▶ WRITTEN INSTRUCTION:
Arrange the records, from the start of the records through the line that contains "click(478, 596)", as a two-column CSV with the headers instruction and answer, one row per record. Put each field in double quotes and replace any line breaks inside it with spaces.
----
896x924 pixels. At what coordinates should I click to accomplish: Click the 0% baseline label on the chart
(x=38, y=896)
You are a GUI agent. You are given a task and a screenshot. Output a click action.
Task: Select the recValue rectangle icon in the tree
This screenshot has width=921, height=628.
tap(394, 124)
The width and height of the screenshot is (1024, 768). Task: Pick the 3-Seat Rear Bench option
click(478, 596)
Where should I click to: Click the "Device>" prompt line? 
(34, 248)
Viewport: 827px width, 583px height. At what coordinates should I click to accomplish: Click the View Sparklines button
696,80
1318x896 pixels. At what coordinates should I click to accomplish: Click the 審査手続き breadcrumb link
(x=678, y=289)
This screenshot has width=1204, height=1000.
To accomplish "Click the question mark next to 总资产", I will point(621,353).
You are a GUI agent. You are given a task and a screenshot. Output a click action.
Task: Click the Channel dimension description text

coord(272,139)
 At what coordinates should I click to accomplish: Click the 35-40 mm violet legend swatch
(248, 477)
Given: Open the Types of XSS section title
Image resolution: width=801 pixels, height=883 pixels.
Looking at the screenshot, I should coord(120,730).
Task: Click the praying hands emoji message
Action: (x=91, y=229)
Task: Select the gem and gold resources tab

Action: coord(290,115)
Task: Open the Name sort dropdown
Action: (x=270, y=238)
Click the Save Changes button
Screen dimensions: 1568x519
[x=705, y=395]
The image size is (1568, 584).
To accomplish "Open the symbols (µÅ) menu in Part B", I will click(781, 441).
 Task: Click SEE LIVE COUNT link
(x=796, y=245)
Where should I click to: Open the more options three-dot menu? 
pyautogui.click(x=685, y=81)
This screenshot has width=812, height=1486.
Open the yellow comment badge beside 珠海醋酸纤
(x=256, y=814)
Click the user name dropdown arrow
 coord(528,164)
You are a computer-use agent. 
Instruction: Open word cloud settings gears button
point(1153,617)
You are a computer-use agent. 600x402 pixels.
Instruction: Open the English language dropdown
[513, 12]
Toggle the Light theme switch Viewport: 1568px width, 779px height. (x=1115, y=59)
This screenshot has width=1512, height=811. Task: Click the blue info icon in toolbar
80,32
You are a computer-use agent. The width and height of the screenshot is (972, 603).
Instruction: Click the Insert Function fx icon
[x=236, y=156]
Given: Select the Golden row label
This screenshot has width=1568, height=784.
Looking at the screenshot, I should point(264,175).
----
▶ CORRECT ANSWER:
instruction,answer
"896x924 pixels. At what coordinates should I click to accomplish: Click the 0% baseline label on the chart","(x=38, y=896)"
"You are a GUI agent. You are given a task and a screenshot. Output a click action. Task: Select the recValue rectangle icon in the tree This screenshot has width=921, height=628.","tap(394, 124)"
"The width and height of the screenshot is (1024, 768). Task: Pick the 3-Seat Rear Bench option","click(478, 596)"